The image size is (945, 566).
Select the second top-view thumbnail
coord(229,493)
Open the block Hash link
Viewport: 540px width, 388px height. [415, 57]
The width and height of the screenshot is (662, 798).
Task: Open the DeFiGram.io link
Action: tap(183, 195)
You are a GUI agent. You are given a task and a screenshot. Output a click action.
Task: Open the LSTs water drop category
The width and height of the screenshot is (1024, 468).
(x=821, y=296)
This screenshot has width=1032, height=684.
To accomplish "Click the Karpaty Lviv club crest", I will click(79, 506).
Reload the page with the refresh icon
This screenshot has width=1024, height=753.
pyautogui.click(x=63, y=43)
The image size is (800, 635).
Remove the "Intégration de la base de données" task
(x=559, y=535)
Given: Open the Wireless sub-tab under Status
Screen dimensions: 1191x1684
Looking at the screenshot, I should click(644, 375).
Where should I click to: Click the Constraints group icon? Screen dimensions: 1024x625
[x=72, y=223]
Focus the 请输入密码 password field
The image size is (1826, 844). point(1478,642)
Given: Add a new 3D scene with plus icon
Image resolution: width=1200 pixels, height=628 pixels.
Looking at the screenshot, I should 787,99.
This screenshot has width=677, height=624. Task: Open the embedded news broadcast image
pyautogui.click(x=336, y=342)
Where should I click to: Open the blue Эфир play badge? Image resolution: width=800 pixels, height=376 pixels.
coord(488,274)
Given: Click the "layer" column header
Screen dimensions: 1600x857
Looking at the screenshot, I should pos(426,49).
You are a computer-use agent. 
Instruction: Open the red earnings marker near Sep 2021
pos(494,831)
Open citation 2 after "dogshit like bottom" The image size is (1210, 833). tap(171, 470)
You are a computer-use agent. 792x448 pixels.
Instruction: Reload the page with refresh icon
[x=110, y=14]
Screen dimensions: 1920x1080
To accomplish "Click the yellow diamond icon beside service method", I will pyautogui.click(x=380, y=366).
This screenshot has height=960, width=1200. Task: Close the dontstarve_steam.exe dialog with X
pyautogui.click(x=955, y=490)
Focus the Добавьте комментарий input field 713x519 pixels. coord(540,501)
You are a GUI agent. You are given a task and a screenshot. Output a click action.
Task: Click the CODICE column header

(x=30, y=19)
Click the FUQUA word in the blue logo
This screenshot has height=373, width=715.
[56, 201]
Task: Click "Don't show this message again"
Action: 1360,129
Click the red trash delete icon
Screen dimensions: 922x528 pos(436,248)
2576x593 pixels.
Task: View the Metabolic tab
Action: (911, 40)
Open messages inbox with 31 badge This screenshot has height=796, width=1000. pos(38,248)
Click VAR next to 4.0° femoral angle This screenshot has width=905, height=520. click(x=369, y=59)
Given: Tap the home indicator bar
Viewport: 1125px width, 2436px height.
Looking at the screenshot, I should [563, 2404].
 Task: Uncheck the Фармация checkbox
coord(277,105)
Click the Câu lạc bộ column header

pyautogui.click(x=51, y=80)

= = =

Each line above is to be reproduced exactly.

The image size is (945, 566).
Select the second top-view thumbnail
coord(229,493)
Open the block Hash link
Viewport: 540px width, 388px height. [415, 57]
The width and height of the screenshot is (662, 798).
Task: Open the DeFiGram.io link
Action: tap(183, 195)
You are a GUI agent. You are given a task and a screenshot. Output a click action.
Task: Open the LSTs water drop category
The width and height of the screenshot is (1024, 468).
(x=821, y=296)
This screenshot has width=1032, height=684.
To accomplish "Click the Karpaty Lviv club crest", I will click(79, 506).
Reload the page with the refresh icon
This screenshot has width=1024, height=753.
pyautogui.click(x=63, y=43)
The image size is (800, 635).
Remove the "Intégration de la base de données" task
(x=559, y=535)
Given: Open the Wireless sub-tab under Status
Screen dimensions: 1191x1684
Looking at the screenshot, I should click(644, 375).
Where should I click to: Click the Constraints group icon? Screen dimensions: 1024x625
[x=72, y=223]
Focus the 请输入密码 password field
The image size is (1826, 844). point(1478,642)
Given: Add a new 3D scene with plus icon
Image resolution: width=1200 pixels, height=628 pixels.
Looking at the screenshot, I should 787,99.
This screenshot has width=677, height=624. Task: Open the embedded news broadcast image
pyautogui.click(x=336, y=342)
Where should I click to: Open the blue Эфир play badge? Image resolution: width=800 pixels, height=376 pixels.
coord(488,274)
Given: Click the "layer" column header
Screen dimensions: 1600x857
Looking at the screenshot, I should pos(426,49).
You are a computer-use agent. 
Instruction: Open the red earnings marker near Sep 2021
pos(494,831)
Open citation 2 after "dogshit like bottom" The image size is (1210, 833). tap(171, 470)
You are a computer-use agent. 792x448 pixels.
Instruction: Reload the page with refresh icon
[x=110, y=14]
Screen dimensions: 1920x1080
To accomplish "Click the yellow diamond icon beside service method", I will pyautogui.click(x=380, y=366).
This screenshot has height=960, width=1200. Task: Close the dontstarve_steam.exe dialog with X
pyautogui.click(x=955, y=490)
Focus the Добавьте комментарий input field 713x519 pixels. coord(540,501)
You are a GUI agent. You are given a task and a screenshot. Output a click action.
Task: Click the CODICE column header

(x=30, y=19)
Click the FUQUA word in the blue logo
This screenshot has height=373, width=715.
[56, 201]
Task: Click "Don't show this message again"
Action: 1360,129
Click the red trash delete icon
Screen dimensions: 922x528 pos(436,248)
2576x593 pixels.
Task: View the Metabolic tab
Action: (911, 40)
Open messages inbox with 31 badge This screenshot has height=796, width=1000. pos(38,248)
Click VAR next to 4.0° femoral angle This screenshot has width=905, height=520. click(x=369, y=59)
Given: Tap the home indicator bar
Viewport: 1125px width, 2436px height.
Looking at the screenshot, I should [563, 2404].
 Task: Uncheck the Фармация checkbox
coord(277,105)
Click the Câu lạc bộ column header

pyautogui.click(x=51, y=80)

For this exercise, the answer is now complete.